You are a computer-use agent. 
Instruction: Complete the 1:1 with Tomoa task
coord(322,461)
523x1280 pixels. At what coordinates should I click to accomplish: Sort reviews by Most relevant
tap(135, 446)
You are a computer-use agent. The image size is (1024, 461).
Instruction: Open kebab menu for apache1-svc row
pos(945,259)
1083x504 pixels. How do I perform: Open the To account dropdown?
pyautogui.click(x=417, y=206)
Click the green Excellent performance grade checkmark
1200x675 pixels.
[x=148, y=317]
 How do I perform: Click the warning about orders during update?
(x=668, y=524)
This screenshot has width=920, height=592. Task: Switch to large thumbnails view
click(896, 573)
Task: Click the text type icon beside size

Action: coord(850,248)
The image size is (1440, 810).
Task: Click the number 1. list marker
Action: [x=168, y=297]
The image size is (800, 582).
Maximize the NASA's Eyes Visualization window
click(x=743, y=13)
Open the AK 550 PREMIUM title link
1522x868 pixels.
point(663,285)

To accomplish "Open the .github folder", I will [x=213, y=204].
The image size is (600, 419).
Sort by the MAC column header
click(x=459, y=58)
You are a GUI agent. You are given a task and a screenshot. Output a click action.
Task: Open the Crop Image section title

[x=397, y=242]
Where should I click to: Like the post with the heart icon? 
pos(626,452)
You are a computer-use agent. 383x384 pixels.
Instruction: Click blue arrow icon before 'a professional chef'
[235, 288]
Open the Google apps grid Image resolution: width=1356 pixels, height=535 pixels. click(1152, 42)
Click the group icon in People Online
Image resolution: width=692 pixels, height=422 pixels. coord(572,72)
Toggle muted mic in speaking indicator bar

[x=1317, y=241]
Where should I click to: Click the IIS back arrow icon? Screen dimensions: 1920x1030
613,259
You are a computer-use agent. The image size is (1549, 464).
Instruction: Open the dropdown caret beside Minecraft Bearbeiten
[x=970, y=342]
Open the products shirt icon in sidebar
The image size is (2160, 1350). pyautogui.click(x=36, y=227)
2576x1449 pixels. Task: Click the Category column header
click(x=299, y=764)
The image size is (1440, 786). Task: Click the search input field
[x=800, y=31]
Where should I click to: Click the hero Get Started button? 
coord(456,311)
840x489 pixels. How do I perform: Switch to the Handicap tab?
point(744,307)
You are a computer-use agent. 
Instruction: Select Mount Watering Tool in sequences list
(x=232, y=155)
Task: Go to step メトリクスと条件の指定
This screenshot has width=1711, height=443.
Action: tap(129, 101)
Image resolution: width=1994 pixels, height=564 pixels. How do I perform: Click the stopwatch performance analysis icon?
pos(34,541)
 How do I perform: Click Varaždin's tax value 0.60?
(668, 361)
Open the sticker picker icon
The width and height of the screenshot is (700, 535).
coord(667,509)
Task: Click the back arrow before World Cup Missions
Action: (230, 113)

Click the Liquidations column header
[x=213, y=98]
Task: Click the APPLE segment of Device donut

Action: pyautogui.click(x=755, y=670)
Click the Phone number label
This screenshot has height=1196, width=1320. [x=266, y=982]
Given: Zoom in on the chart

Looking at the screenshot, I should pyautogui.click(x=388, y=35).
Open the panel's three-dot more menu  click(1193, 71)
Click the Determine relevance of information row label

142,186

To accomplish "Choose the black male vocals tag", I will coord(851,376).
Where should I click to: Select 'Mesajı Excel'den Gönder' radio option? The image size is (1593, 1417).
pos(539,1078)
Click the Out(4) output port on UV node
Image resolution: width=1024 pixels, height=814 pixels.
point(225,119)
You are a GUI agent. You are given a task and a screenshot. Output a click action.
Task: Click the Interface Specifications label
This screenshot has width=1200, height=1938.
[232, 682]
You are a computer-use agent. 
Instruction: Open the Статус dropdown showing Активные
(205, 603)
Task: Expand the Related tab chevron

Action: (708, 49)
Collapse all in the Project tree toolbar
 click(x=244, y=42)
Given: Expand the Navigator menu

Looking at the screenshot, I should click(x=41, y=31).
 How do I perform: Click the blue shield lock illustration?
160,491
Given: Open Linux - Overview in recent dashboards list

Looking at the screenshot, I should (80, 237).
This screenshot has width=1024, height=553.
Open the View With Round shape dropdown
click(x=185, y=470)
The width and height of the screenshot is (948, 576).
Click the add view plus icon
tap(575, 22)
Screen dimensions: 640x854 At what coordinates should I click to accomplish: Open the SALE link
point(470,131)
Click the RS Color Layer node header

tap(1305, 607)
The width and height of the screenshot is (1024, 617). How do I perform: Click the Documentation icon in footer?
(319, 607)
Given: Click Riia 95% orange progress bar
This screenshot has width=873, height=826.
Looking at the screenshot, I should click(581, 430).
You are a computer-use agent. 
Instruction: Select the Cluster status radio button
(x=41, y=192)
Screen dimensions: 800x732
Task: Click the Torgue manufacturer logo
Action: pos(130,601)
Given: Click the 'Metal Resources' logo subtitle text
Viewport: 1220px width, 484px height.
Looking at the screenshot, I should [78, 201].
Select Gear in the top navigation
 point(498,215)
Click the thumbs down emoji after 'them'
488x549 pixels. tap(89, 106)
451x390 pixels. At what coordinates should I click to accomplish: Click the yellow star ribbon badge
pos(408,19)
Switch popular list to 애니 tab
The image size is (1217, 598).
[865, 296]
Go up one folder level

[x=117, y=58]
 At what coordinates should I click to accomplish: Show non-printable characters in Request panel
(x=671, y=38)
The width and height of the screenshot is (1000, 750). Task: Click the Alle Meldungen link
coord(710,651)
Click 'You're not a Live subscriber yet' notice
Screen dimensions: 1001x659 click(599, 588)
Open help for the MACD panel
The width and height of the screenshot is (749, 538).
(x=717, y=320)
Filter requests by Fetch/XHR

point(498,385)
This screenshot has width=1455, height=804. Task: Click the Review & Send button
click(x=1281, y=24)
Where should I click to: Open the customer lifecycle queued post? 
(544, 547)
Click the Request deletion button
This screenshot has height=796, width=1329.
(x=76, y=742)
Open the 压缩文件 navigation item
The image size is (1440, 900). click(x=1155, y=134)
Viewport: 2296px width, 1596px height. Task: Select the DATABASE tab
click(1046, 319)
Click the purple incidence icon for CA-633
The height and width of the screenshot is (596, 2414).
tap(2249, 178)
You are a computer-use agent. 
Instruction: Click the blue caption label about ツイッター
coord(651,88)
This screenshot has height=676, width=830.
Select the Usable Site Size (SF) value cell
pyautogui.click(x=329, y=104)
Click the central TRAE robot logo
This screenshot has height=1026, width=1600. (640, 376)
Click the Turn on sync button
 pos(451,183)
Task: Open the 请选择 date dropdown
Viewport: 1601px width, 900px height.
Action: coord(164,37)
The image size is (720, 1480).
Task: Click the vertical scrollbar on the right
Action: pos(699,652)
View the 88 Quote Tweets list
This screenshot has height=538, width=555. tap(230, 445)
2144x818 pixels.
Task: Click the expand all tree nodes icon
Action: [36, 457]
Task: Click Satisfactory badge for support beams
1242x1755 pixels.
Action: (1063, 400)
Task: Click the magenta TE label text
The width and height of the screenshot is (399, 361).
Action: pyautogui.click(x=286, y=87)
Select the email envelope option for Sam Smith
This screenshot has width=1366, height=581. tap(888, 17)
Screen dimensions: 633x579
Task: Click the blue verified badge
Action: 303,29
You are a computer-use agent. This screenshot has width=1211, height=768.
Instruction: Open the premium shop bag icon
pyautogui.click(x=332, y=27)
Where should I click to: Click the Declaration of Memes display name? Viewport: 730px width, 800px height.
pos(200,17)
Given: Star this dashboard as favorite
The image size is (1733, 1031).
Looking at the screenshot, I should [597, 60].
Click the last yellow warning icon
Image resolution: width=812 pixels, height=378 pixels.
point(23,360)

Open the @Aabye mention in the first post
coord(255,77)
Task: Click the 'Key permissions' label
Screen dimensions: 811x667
.....
[Work to complete]: Repeat the records above exactly, with nothing left out.

[Task solution]:
You are a computer-use agent. 
Instruction: Complete the 1:1 with Tomoa task
coord(322,461)
523x1280 pixels. At what coordinates should I click to accomplish: Sort reviews by Most relevant
tap(135, 446)
You are a computer-use agent. The image size is (1024, 461).
Instruction: Open kebab menu for apache1-svc row
pos(945,259)
1083x504 pixels. How do I perform: Open the To account dropdown?
pyautogui.click(x=417, y=206)
Click the green Excellent performance grade checkmark
1200x675 pixels.
[x=148, y=317]
 How do I perform: Click the warning about orders during update?
(x=668, y=524)
This screenshot has width=920, height=592. Task: Switch to large thumbnails view
click(896, 573)
Task: Click the text type icon beside size

Action: coord(850,248)
The image size is (1440, 810).
Task: Click the number 1. list marker
Action: [x=168, y=297]
The image size is (800, 582).
Maximize the NASA's Eyes Visualization window
click(x=743, y=13)
Open the AK 550 PREMIUM title link
1522x868 pixels.
point(663,285)

To accomplish "Open the .github folder", I will [x=213, y=204].
The image size is (600, 419).
Sort by the MAC column header
click(x=459, y=58)
You are a GUI agent. You are given a task and a screenshot. Output a click action.
Task: Open the Crop Image section title

[x=397, y=242]
Where should I click to: Like the post with the heart icon? 
pos(626,452)
You are a computer-use agent. 383x384 pixels.
Instruction: Click blue arrow icon before 'a professional chef'
[235, 288]
Open the Google apps grid Image resolution: width=1356 pixels, height=535 pixels. click(1152, 42)
Click the group icon in People Online
Image resolution: width=692 pixels, height=422 pixels. coord(572,72)
Toggle muted mic in speaking indicator bar

[x=1317, y=241]
Where should I click to: Click the IIS back arrow icon? Screen dimensions: 1920x1030
613,259
You are a computer-use agent. The image size is (1549, 464).
Instruction: Open the dropdown caret beside Minecraft Bearbeiten
[x=970, y=342]
Open the products shirt icon in sidebar
The image size is (2160, 1350). pyautogui.click(x=36, y=227)
2576x1449 pixels. Task: Click the Category column header
click(x=299, y=764)
The image size is (1440, 786). Task: Click the search input field
[x=800, y=31]
Where should I click to: Click the hero Get Started button? 
coord(456,311)
840x489 pixels. How do I perform: Switch to the Handicap tab?
point(744,307)
You are a computer-use agent. 
Instruction: Select Mount Watering Tool in sequences list
(x=232, y=155)
Task: Go to step メトリクスと条件の指定
This screenshot has width=1711, height=443.
Action: tap(129, 101)
Image resolution: width=1994 pixels, height=564 pixels. How do I perform: Click the stopwatch performance analysis icon?
pos(34,541)
 How do I perform: Click Varaždin's tax value 0.60?
(668, 361)
Open the sticker picker icon
The width and height of the screenshot is (700, 535).
coord(667,509)
Task: Click the back arrow before World Cup Missions
Action: (230, 113)

Click the Liquidations column header
[x=213, y=98]
Task: Click the APPLE segment of Device donut

Action: pyautogui.click(x=755, y=670)
Click the Phone number label
This screenshot has height=1196, width=1320. [x=266, y=982]
Given: Zoom in on the chart

Looking at the screenshot, I should pyautogui.click(x=388, y=35).
Open the panel's three-dot more menu  click(1193, 71)
Click the Determine relevance of information row label

142,186

To accomplish "Choose the black male vocals tag", I will coord(851,376).
Where should I click to: Select 'Mesajı Excel'den Gönder' radio option? The image size is (1593, 1417).
pos(539,1078)
Click the Out(4) output port on UV node
Image resolution: width=1024 pixels, height=814 pixels.
point(225,119)
You are a GUI agent. You are given a task and a screenshot. Output a click action.
Task: Click the Interface Specifications label
This screenshot has width=1200, height=1938.
[232, 682]
You are a computer-use agent. 
Instruction: Open the Статус dropdown showing Активные
(205, 603)
Task: Expand the Related tab chevron

Action: (708, 49)
Collapse all in the Project tree toolbar
 click(x=244, y=42)
Given: Expand the Navigator menu

Looking at the screenshot, I should click(x=41, y=31).
 How do I perform: Click the blue shield lock illustration?
160,491
Given: Open Linux - Overview in recent dashboards list

Looking at the screenshot, I should (80, 237).
This screenshot has width=1024, height=553.
Open the View With Round shape dropdown
click(x=185, y=470)
The width and height of the screenshot is (948, 576).
Click the add view plus icon
tap(575, 22)
Screen dimensions: 640x854 At what coordinates should I click to accomplish: Open the SALE link
point(470,131)
Click the RS Color Layer node header

tap(1305, 607)
The width and height of the screenshot is (1024, 617). How do I perform: Click the Documentation icon in footer?
(319, 607)
Given: Click Riia 95% orange progress bar
This screenshot has width=873, height=826.
Looking at the screenshot, I should click(581, 430).
You are a computer-use agent. 
Instruction: Select the Cluster status radio button
(x=41, y=192)
Screen dimensions: 800x732
Task: Click the Torgue manufacturer logo
Action: pos(130,601)
Given: Click the 'Metal Resources' logo subtitle text
Viewport: 1220px width, 484px height.
Looking at the screenshot, I should [78, 201].
Select Gear in the top navigation
 point(498,215)
Click the thumbs down emoji after 'them'
488x549 pixels. tap(89, 106)
451x390 pixels. At what coordinates should I click to accomplish: Click the yellow star ribbon badge
pos(408,19)
Switch popular list to 애니 tab
The image size is (1217, 598).
[865, 296]
Go up one folder level

[x=117, y=58]
 At what coordinates should I click to accomplish: Show non-printable characters in Request panel
(x=671, y=38)
The width and height of the screenshot is (1000, 750). Task: Click the Alle Meldungen link
coord(710,651)
Click 'You're not a Live subscriber yet' notice
Screen dimensions: 1001x659 click(599, 588)
Open help for the MACD panel
The width and height of the screenshot is (749, 538).
(x=717, y=320)
Filter requests by Fetch/XHR

point(498,385)
This screenshot has width=1455, height=804. Task: Click the Review & Send button
click(x=1281, y=24)
Where should I click to: Open the customer lifecycle queued post? 
(544, 547)
Click the Request deletion button
This screenshot has height=796, width=1329.
(x=76, y=742)
Open the 压缩文件 navigation item
The image size is (1440, 900). click(x=1155, y=134)
Viewport: 2296px width, 1596px height. Task: Select the DATABASE tab
click(1046, 319)
Click the purple incidence icon for CA-633
The height and width of the screenshot is (596, 2414).
tap(2249, 178)
You are a computer-use agent. 
Instruction: Click the blue caption label about ツイッター
coord(651,88)
This screenshot has height=676, width=830.
Select the Usable Site Size (SF) value cell
pyautogui.click(x=329, y=104)
Click the central TRAE robot logo
This screenshot has height=1026, width=1600. (640, 376)
Click the Turn on sync button
 pos(451,183)
Task: Open the 请选择 date dropdown
Viewport: 1601px width, 900px height.
Action: coord(164,37)
The image size is (720, 1480).
Task: Click the vertical scrollbar on the right
Action: pos(699,652)
View the 88 Quote Tweets list
This screenshot has height=538, width=555. tap(230, 445)
2144x818 pixels.
Task: Click the expand all tree nodes icon
Action: [36, 457]
Task: Click Satisfactory badge for support beams
1242x1755 pixels.
Action: (1063, 400)
Task: Click the magenta TE label text
The width and height of the screenshot is (399, 361).
Action: pyautogui.click(x=286, y=87)
Select the email envelope option for Sam Smith
This screenshot has width=1366, height=581. tap(888, 17)
Screen dimensions: 633x579
Task: Click the blue verified badge
Action: 303,29
You are a computer-use agent. This screenshot has width=1211, height=768.
Instruction: Open the premium shop bag icon
pyautogui.click(x=332, y=27)
Where should I click to: Click the Declaration of Memes display name? Viewport: 730px width, 800px height.
pos(200,17)
Given: Star this dashboard as favorite
The image size is (1733, 1031).
Looking at the screenshot, I should [597, 60].
Click the last yellow warning icon
Image resolution: width=812 pixels, height=378 pixels.
point(23,360)

Open the @Aabye mention in the first post
coord(255,77)
Task: Click the 'Key permissions' label
Screen dimensions: 811x667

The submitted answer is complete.